Delegates to the first Ibero-American Meeting of Interior and Public Safety Ministers agreed here Tuesday to create a working group that will standardize the way their respective countries measure crime rates.
The measure will be the first step for the coordination by Spain, Portugal and Latin America of an international system to fight organized crime.
This will be one of the points in the final document of the conference, which will include all agreements reached by representatives of the 21 countries taking part in this meeting, measures that will later be developed at November's Ibero-American Summit in the southern Spanish city of Cadiz.

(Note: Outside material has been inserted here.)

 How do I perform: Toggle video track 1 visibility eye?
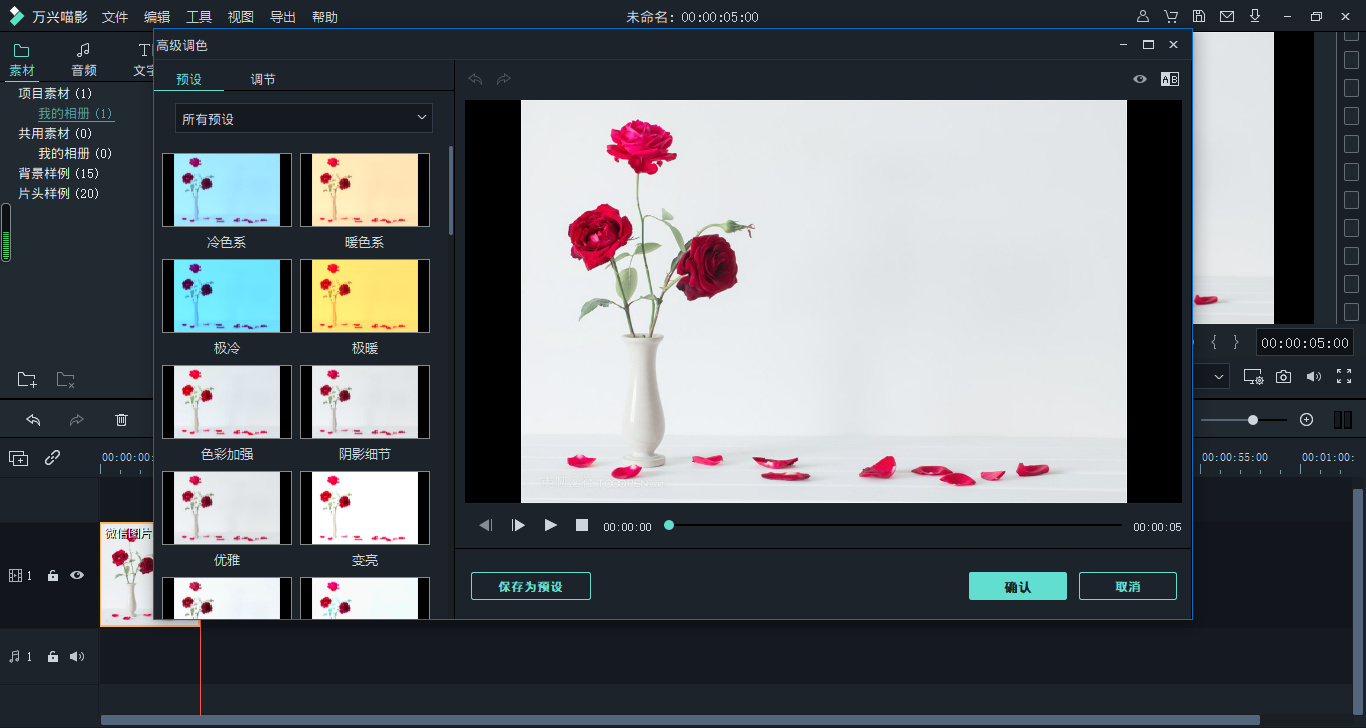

Spanish Interior Minister Jorge Fernandez Diaz told a press conference that the project was first suggested by Brazil's justice minister, who had spoken of the need to be able to reach a "shared diagnosis" through a standardized system of measurements that would allow a coordinated response.
The final goal is "something like" the statistics service of the European Union - Eurostat - that compiles, groups and distributes statistical data from the 27 member-states.
Fernandez Diaz said that this point and the rest of the accords included in the Declaration of Valencia will not be simply rhetoric but rather "very concrete projects."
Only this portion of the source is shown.